Cycling demands are unique. Unlike running, cycling allows you to consume significant calories during exercise without digestive distress. This makes it possible to maintain energy levels during long rides, preventing the dreaded bonk—that sudden loss of power that occurs when glycogen stores deplete.
Pre-Ride Nutrition
What you eat before riding sets the foundation for your performance. Eat a balanced meal containing carbohydrates, protein, and healthy fats two to three hours before riding. This provides sustained energy without causing digestive discomfort.
For early morning rides, a light snack 30-60 minutes before departure helps stabilize blood sugar. A banana with peanut butter, oatmeal, or toast with honey are excellent choices. Avoid heavy, fatty foods that slow digestion.
During-Ride Fueling
For rides under 90 minutes, water is typically sufficient. Beyond that, your body needs carbohydrates to maintain performance. Aim for 30-60 grams of carbohydrates per hour, depending on intensity and individual tolerance.
Energy bars, gels, and sports drinks are convenient options. However, whole foods like bananas, dates, and sandwiches work equally well and often digest better. Experiment during training to discover what your stomach tolerates best.
Hydration is equally critical. Drink regularly throughout your ride—don't wait until you're thirsty. A general guideline is 500-750ml of fluid per hour, adjusted for temperature and sweat rate.
Post-Ride Recovery
The hour after riding is critical for recovery. Consume carbohydrates and protein within 30-60 minutes to replenish glycogen stores and support muscle repair. A ratio of 3:1 or 4:1 carbohydrates to protein is ideal.

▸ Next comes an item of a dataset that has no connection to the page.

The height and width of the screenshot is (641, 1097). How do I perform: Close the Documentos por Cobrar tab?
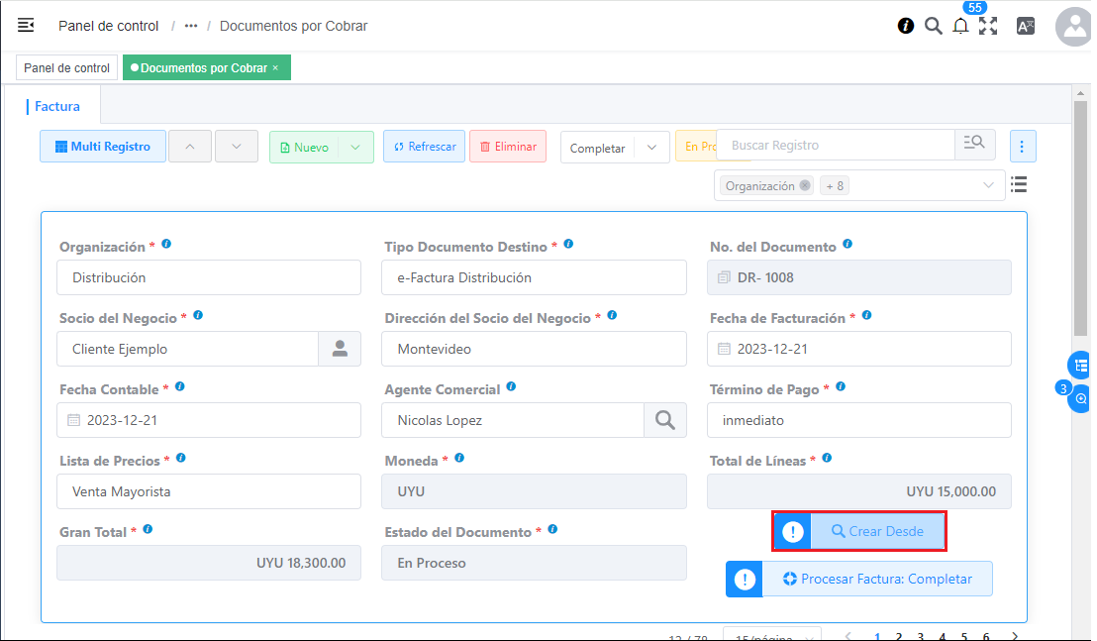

Good post-ride options include chocolate milk, a turkey sandwich, Greek yogurt with granola, or a smoothie with fruit and protein powder. Rehydrate thoroughly—drink 150% of the fluid you lost during the ride over the next four hours.
Long-Distance Riding
Bikepacking and multi-day tours require strategic nutrition planning. Pack calorie-dense foods that don't require refrigeration: nuts, dried fruit, energy bars, and nut butters. These provide sustained energy and don't spoil in warm conditions.
During riding days, maintain consistent fueling throughout the day. Bonking on day three of a bikepacking trip is particularly miserable when you're far from civilization. Prioritize carbohydrate intake during riding hours and eat balanced meals at camp.
Individual Variation
Nutrition is highly individual. Factors like fitness level, metabolism, and digestive sensitivity affect what works best. Keep a training log noting what you eat and how you feel. Over time, you'll develop a personal fueling strategy that maximizes performance and enjoyment.